DATA FOR THIS EXERCISE »
□ □ □ □ □
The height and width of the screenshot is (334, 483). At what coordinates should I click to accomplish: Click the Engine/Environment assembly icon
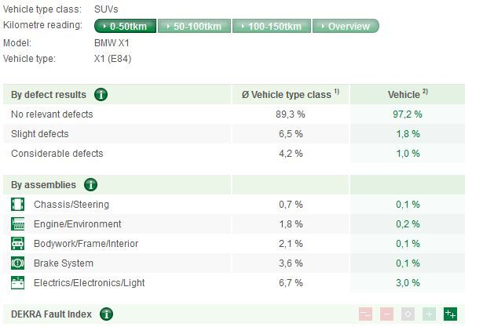[18, 224]
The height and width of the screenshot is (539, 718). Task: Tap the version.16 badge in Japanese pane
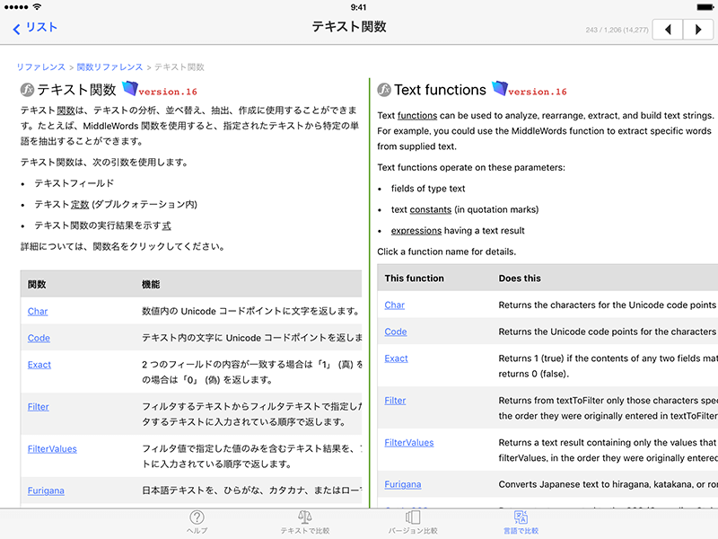[x=161, y=90]
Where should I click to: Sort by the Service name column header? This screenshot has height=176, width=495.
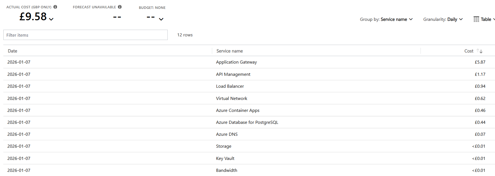229,51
□ □ □ □ □
WORK TO COMPLETE »
Write out the whole listing exactly, and drop the pictures.

OUTPUT »
The height and width of the screenshot is (334, 483). At what coordinates should I click to accomplish: Click the Engine/Environment assembly icon
[18, 224]
The height and width of the screenshot is (539, 718). Task: Tap the version.16 badge in Japanese pane
[x=161, y=90]
Where should I click to: Sort by the Service name column header? This screenshot has height=176, width=495.
229,51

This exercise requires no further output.